Hors de question de vous gâcher la surprise des différents mondes imaginés par l’équipe, mais chacun dispose de son univers, d’un esprit qui amusera les jeunes et jouera de la slap bass sur la corde de la nostalgie des vieux de la vieille. Techniquement, pas la peine de vous décrire la chose en long et en large : la galerie est pleine de photos, le trailer est déjà presque dispo (ndCaf : la version approuvée par Eidos se fait désirer en fait, désolé) et vous pouvez voir comme moi que c’est ultra soigné, varié et que ça bouge super bien. Tout ça pour un casse-briques. Impressionnant n’est-il pas ?
Une cartouche siouplé !
Mon côté inspecteur des travaux finis ne peut évidemment pas vous dire que ce titre sera parfait. Tout simplement parce que je n’en sais foutrement rien : je n’ai pas encore joué en tête à tête avec le bébé. Mais les chances de poutrage intégral de ce titre sont fantastiques. Mon petit doigt me susurre même que tout s’annonce très très bien pour Arkedo côté business. Mais au-delà de la qualité finale du produit et de son succès commercial, vous aurez compris dans ces (trop) nombreuses lignes que c’est l’aventure humaine et l’esprit du projet qui m’ont séduit.
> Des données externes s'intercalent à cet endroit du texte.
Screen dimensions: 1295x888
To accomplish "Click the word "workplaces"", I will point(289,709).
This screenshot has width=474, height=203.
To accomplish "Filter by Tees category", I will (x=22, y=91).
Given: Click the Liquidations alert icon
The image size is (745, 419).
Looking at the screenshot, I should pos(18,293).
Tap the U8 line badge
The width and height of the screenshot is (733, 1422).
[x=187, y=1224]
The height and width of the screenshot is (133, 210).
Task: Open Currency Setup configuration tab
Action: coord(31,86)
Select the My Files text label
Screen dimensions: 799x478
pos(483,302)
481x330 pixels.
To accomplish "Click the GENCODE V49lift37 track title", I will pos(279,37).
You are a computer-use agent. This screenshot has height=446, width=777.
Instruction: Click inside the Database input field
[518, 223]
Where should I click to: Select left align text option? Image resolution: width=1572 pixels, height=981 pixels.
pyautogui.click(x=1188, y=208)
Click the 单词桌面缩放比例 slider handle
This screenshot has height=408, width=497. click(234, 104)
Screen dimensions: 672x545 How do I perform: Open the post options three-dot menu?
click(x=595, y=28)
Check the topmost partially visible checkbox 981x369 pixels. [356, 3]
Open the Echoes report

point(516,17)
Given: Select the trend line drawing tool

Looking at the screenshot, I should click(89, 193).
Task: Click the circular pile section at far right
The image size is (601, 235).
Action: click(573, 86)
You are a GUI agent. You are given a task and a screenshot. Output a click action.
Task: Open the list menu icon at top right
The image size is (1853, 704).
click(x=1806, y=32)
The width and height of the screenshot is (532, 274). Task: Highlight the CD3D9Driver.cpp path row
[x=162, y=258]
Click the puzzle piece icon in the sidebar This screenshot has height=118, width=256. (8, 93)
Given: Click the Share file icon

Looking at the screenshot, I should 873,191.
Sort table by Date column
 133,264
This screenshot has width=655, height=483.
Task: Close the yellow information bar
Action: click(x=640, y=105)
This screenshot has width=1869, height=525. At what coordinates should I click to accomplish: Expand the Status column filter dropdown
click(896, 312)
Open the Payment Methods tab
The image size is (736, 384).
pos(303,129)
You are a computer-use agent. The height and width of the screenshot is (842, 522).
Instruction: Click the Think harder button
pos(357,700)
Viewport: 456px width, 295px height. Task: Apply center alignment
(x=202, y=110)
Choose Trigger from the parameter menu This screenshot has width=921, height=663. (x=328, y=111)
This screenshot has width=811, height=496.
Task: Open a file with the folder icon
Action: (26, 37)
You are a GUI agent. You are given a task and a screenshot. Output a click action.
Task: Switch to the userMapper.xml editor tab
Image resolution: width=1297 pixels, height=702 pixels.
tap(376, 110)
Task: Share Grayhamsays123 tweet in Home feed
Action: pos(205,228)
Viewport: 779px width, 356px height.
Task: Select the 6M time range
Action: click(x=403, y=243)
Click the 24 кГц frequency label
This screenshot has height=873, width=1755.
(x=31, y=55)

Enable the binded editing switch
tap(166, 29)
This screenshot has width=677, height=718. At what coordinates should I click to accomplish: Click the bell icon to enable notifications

Camille se fera surement une joie de vous poster des news sur son bébé dans le thread que j’ouvre aujourd’hui avec cet article, et il sera encore mieux placé que moi pour vous parler des problèmes et des sacrifices qu’une petite équipe autofinancée telle que la sienne doit affronter. Mais il pourra aussi vous dire à quel point c’est une joie de bosser sur un projet dans lequel on croit, de s’y investir à fond, sans avoir à supporter les décisions imbéciles d’un management incompétent. Ce gameplay là, je le connais bien en revanche. Ça soulage tellement quand on appuie enfin sur OFF que ça vaut bien une prise de risque.